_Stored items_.
★ ★ ★
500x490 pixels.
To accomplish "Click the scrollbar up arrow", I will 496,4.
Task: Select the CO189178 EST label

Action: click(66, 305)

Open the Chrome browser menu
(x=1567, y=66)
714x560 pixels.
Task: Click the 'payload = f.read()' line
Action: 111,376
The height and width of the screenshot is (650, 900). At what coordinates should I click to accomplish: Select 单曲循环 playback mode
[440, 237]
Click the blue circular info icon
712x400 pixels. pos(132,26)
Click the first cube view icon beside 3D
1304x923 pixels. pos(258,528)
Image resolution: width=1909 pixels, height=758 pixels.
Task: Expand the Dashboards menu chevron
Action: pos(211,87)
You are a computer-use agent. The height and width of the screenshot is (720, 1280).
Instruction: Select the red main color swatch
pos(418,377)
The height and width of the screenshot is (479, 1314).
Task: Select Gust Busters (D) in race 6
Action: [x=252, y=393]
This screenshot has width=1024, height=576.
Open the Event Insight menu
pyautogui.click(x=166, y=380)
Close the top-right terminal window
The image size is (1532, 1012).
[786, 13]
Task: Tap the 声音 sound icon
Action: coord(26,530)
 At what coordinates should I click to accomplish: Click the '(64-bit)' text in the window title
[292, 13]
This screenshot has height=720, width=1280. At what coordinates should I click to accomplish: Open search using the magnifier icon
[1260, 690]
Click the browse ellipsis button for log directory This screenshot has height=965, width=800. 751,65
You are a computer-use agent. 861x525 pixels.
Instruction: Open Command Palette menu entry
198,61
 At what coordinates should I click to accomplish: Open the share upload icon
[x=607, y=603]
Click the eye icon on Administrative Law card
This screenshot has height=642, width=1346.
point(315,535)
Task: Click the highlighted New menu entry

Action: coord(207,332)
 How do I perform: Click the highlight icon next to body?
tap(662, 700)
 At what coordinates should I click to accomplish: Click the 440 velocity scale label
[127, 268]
★ ★ ★
_Task to complete_. With no line skipped, repeat the records exactly.

_Your response_.
500x490 pixels.
To accomplish "Click the scrollbar up arrow", I will 496,4.
Task: Select the CO189178 EST label

Action: click(66, 305)

Open the Chrome browser menu
(x=1567, y=66)
714x560 pixels.
Task: Click the 'payload = f.read()' line
Action: 111,376
The height and width of the screenshot is (650, 900). At what coordinates should I click to accomplish: Select 单曲循环 playback mode
[440, 237]
Click the blue circular info icon
712x400 pixels. pos(132,26)
Click the first cube view icon beside 3D
1304x923 pixels. pos(258,528)
Image resolution: width=1909 pixels, height=758 pixels.
Task: Expand the Dashboards menu chevron
Action: pos(211,87)
You are a computer-use agent. The height and width of the screenshot is (720, 1280).
Instruction: Select the red main color swatch
pos(418,377)
The height and width of the screenshot is (479, 1314).
Task: Select Gust Busters (D) in race 6
Action: [x=252, y=393]
This screenshot has width=1024, height=576.
Open the Event Insight menu
pyautogui.click(x=166, y=380)
Close the top-right terminal window
The image size is (1532, 1012).
[786, 13]
Task: Tap the 声音 sound icon
Action: coord(26,530)
 At what coordinates should I click to accomplish: Click the '(64-bit)' text in the window title
[292, 13]
This screenshot has height=720, width=1280. At what coordinates should I click to accomplish: Open search using the magnifier icon
[1260, 690]
Click the browse ellipsis button for log directory This screenshot has height=965, width=800. 751,65
You are a computer-use agent. 861x525 pixels.
Instruction: Open Command Palette menu entry
198,61
 At what coordinates should I click to accomplish: Open the share upload icon
[x=607, y=603]
Click the eye icon on Administrative Law card
This screenshot has height=642, width=1346.
point(315,535)
Task: Click the highlighted New menu entry

Action: coord(207,332)
 How do I perform: Click the highlight icon next to body?
tap(662, 700)
 At what coordinates should I click to accomplish: Click the 440 velocity scale label
[127, 268]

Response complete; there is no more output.